At the same time, ETS has a very important role to play in the short term, more for the process rather the emissions outcome. This is particularly the case in relation to MRV, where provinces and enterprises are obligated to better account for their emissions. The very fact that the issue of climate change is now on the agenda of local governments is largely due to the ETS exercise. The importance of this institutional momentum should not be overlooked.

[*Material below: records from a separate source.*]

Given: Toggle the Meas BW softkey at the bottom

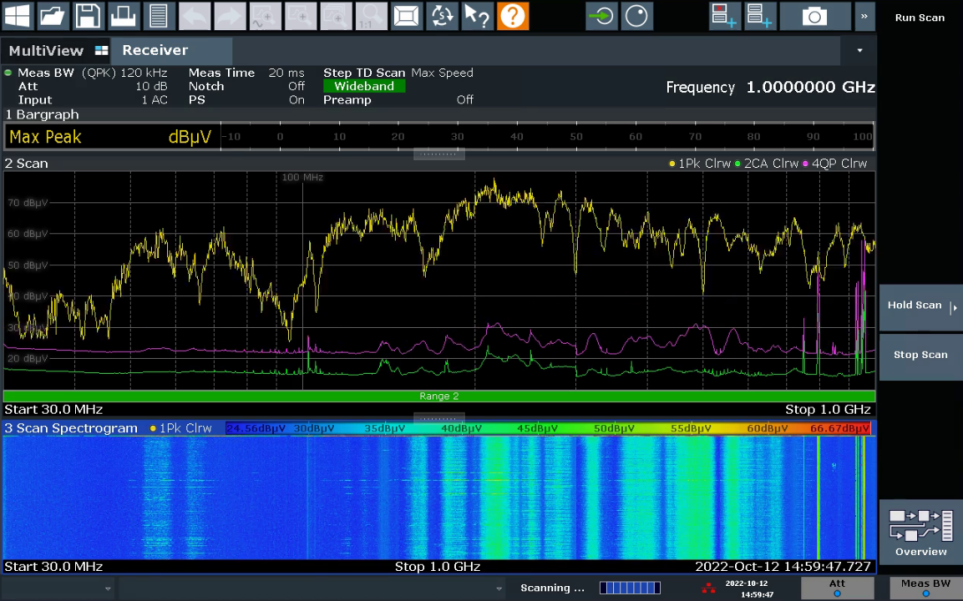Looking at the screenshot, I should coord(925,587).
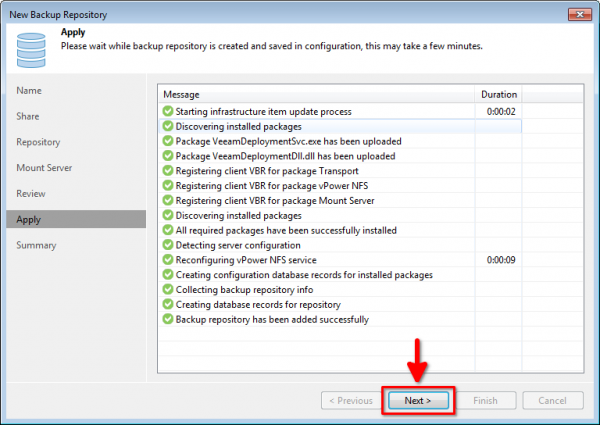Click the database repository icon in header

pos(29,46)
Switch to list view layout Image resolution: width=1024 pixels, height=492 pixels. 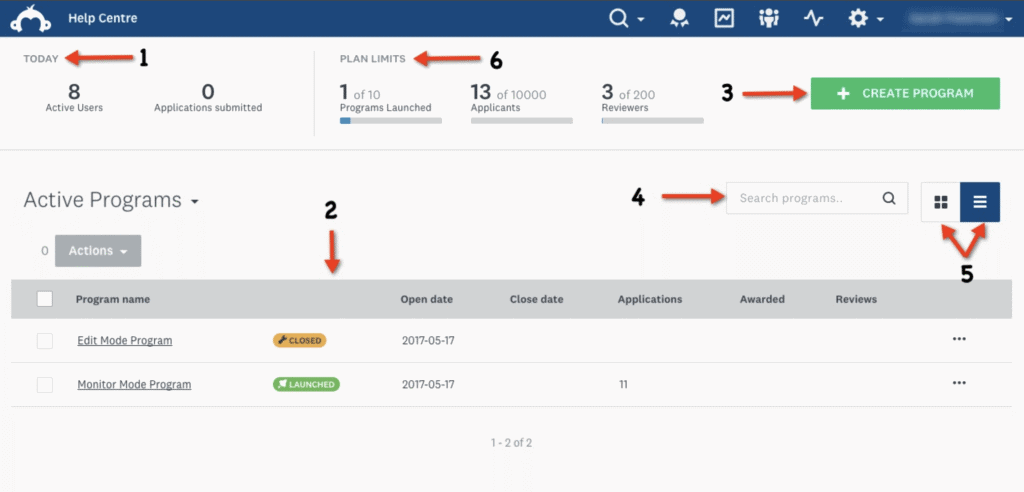(x=979, y=202)
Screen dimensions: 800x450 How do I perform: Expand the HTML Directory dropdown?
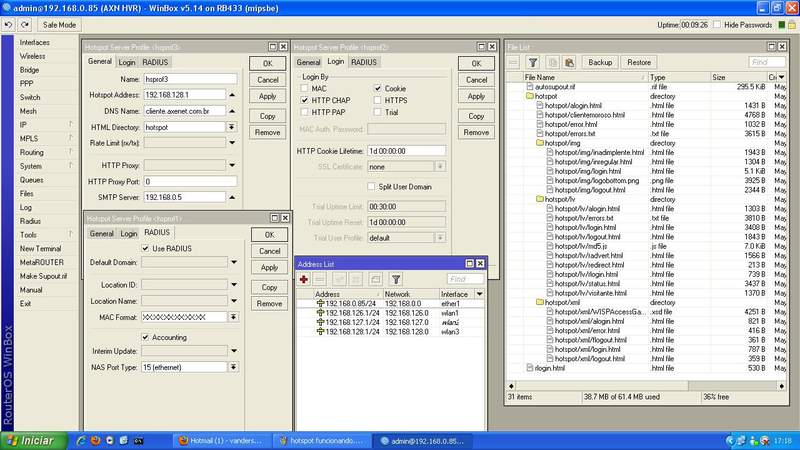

ETS also reflects the central government’s larger goal of moving away from blunt policy instruments such as administrative measures, and towards more market-based tools such as carbon markets. Such measures are more flexible and should in theory better reflect the situation of the Chinese economy. At the same time, the central government should ensure that the process is coordinated effectively as possible, for example that provinces use the same methodology for emissions accounting, and that the cap is stringent enough, avoiding the problems created by over-allocation in the EU ETS.